Work task: All lines up to and including the one that contains "الطقس (153, 254)" are to be transcribed exactly, starting from the first line of the records.

Data records:
__________

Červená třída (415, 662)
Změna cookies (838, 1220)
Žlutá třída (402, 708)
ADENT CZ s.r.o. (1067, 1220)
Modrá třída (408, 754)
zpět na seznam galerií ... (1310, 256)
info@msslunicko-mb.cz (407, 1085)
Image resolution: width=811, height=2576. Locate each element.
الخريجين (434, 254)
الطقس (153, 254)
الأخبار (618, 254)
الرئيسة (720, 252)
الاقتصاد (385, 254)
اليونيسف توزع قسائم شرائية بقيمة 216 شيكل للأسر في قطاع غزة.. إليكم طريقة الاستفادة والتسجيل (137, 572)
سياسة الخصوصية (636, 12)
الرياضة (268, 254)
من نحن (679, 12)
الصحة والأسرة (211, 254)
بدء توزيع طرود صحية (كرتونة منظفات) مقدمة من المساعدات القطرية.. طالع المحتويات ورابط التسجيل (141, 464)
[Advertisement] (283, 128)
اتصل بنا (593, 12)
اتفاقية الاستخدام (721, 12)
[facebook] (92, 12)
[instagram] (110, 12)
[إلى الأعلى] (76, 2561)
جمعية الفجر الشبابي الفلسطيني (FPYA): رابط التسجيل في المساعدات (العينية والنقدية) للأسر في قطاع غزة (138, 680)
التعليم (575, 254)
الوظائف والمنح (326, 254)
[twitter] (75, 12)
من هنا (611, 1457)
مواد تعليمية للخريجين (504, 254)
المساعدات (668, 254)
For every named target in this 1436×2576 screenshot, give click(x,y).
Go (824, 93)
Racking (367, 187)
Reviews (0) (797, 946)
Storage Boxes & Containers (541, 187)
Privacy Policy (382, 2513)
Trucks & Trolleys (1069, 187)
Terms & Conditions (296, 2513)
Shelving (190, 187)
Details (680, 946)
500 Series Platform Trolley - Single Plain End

__________

Solution for this task:
Červená třída (415, 662)
Změna cookies (838, 1220)
Žlutá třída (402, 708)
ADENT CZ s.r.o. (1067, 1220)
Modrá třída (408, 754)
zpět na seznam galerií ... (1310, 256)
info@msslunicko-mb.cz (407, 1085)
Image resolution: width=811, height=2576. Locate each element.
الخريجين (434, 254)
الطقس (153, 254)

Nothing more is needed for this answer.